Tuesday, December 09, 2014

Distraught parents

I'm going to comment on a letter from an allegedly distraught parent to William Lane Craig:

i) To begin with, I don't know that this is for real. It may just as well be an exercise in atheistic sockpuppetry to put a prominent Christian apologist on the spot.

ii) There can be a danger in being too deferential to grieving parents. By that I mean, there's a tendency in the current culture to treat the loss of a child as the worst thing that can possibly happen to someone. Uniquely worse than losing a parent, sibling, spouse, or best friend.

But is that true? I think the major reason is that other kinds of deaths are expected. Therefore, the cultural message is that we shouldn't be as distraught by the death of a parent, sibling, or spouse. 

But how is that germane to the sense of loss and depth of loss? Surely that's based on the quality or intensity of the emotional bond, and not whether their death is expected. 

I don't think that the death of a child is uniquely painful. It's rather callous to assume that. 

iii) Why would the correspondent be reading Sam Harris? Assuming the letter is for real, that's the kind of thing someone does who has lost his faith, and is seeking to justify his loss of faith. 

iv) Assuming the letter is for real, this illustrates the danger of false expectations. Child mortality has plummeted in contemporary Western nations thanks to modern medical science.

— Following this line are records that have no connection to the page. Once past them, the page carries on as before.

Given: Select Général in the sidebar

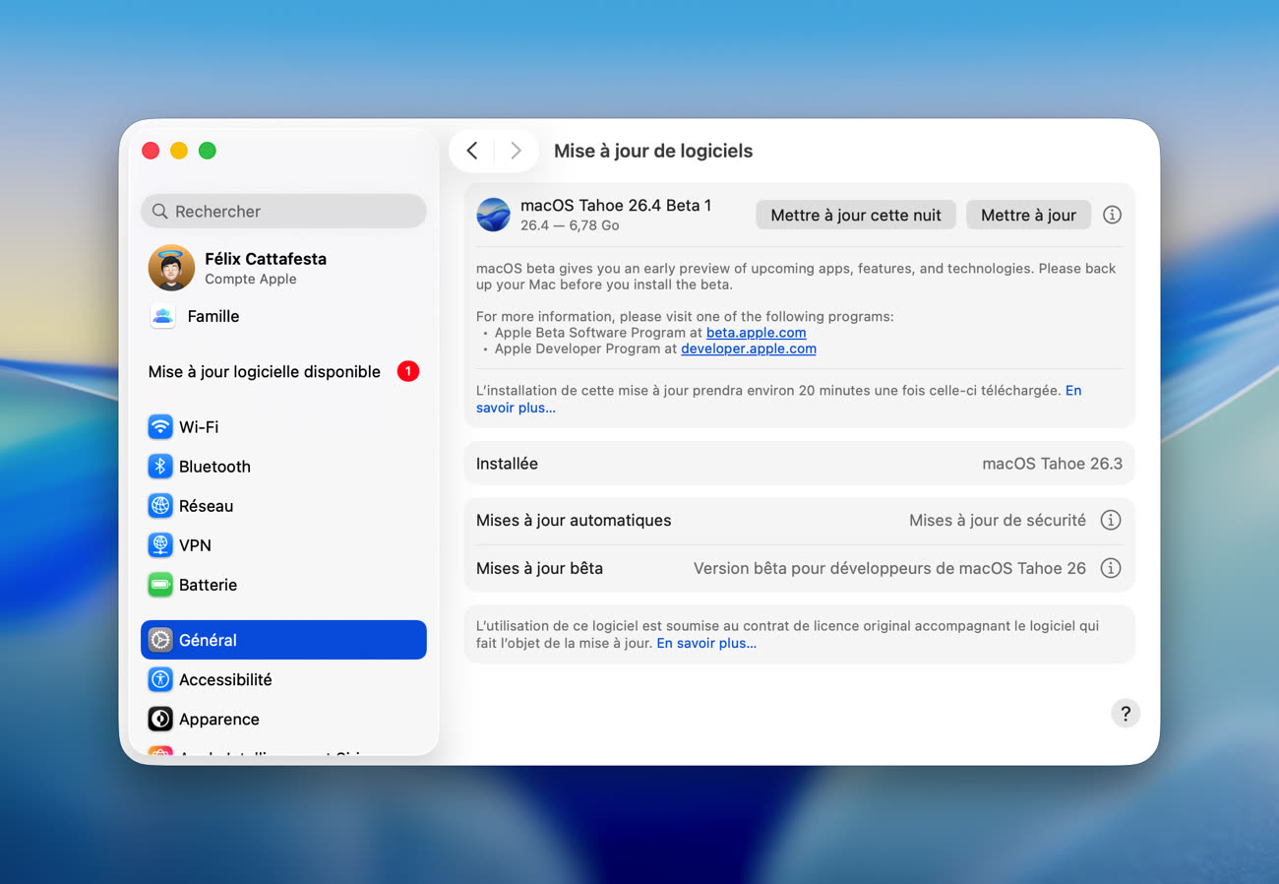Looking at the screenshot, I should tap(283, 640).
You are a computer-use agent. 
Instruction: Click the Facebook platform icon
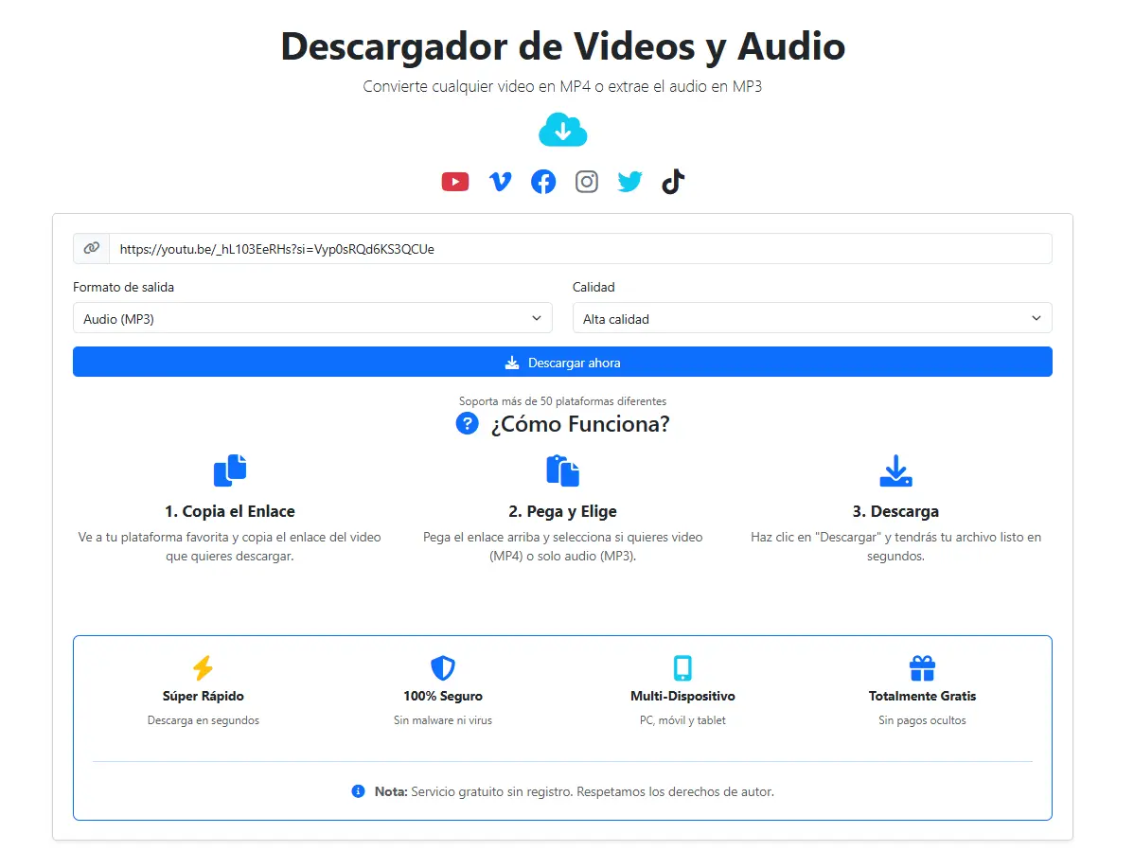[543, 181]
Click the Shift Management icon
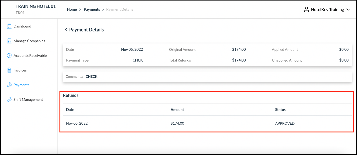The height and width of the screenshot is (155, 357). tap(9, 99)
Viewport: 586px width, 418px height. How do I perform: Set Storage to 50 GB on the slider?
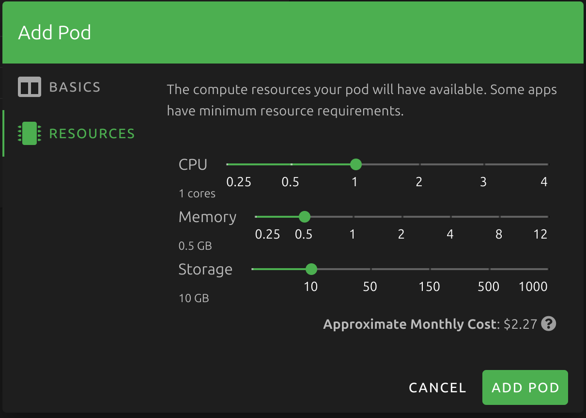370,269

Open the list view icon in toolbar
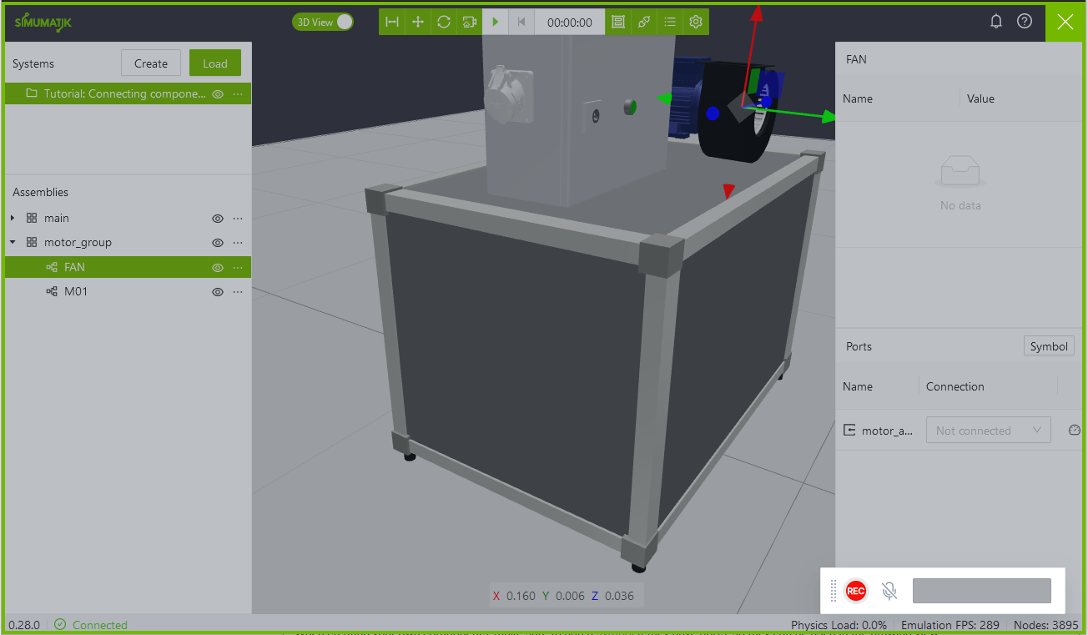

As a result, the death of a child is shocking to parents.

But in the past (as well as Third World countries), parents never expected most of their children to reach maturity. Siblings were used to losing brothers and sisters in childhood. 

Although that's emotional shocking, that wasn't intellectually shocking. 

By the same token, child mortality was high in Bible times. Take references to stillbirth in Scripture. 

Child mortality is not inconsistent with Biblical theism. God didn't promise to protect Christian children from fatal illness. This doesn't call God's existence into question. In terms of Biblical theism, there's no presumption that you children will be exempt from fatal illness. 

We may still ask, "Why does God allow it?", but this doesn't contradict Christian theology. There's no logical tension between what Christian theology says can happen and what (allegedly) happened to this parent.  

v) Apropos (iv), for too many people, something isn't real until it happens to them. Unless they personally experience some tragedy, that's just an abstraction which they don't incorporate into their outlook. 

vi) Rejecting God if you lose a loved one trivializes the life and death of your loved one. In a godless universe, life is cheap. You cheapen the value of your loved one by rejecting God in anger over the death of your loved one. 

Because your loved one meant so much to you, you reject God for taking your loved one from you. But in so doing, you make your loved one worthless. You reduce your loved-one to driftwood in the sea of cosmic indifference. They were just a little flicker of consciousness between the dark and silent stretches of infinite time and space. 

vii) If your loved one is born or diagnosed with a terminal illness, that's tragic, but it's an opportunity as well. It gives you the lead-time to make the most of the remaining time. You know the time is short. So you don't take them for granted.

That intensifies the bond. You learn to get more out of less. The time is very concentrated. The less time remaining, the more precious the remaining time.

So there's a tradeoff. If you think someone will always be a part of your life–you have time to burn, you can call them or see them whenever you want–there can be long stretches when you treat them as if they don't exist. There's no urgency. 

viii) Let's play devil's advocate. Suppose someone says, "Why should I be grateful to God that something even worse didn't befall my loved one? If a mugger knocks out my front teeth, should I thank him because he didn't set me on fire?" 

a) If you're loved one was spared a worse fate even though they deserved a worse fate, then that's reason for gratitude.

b) There's more to it than God protecting your loved one from an even worse fate. There's the compensations of heaven.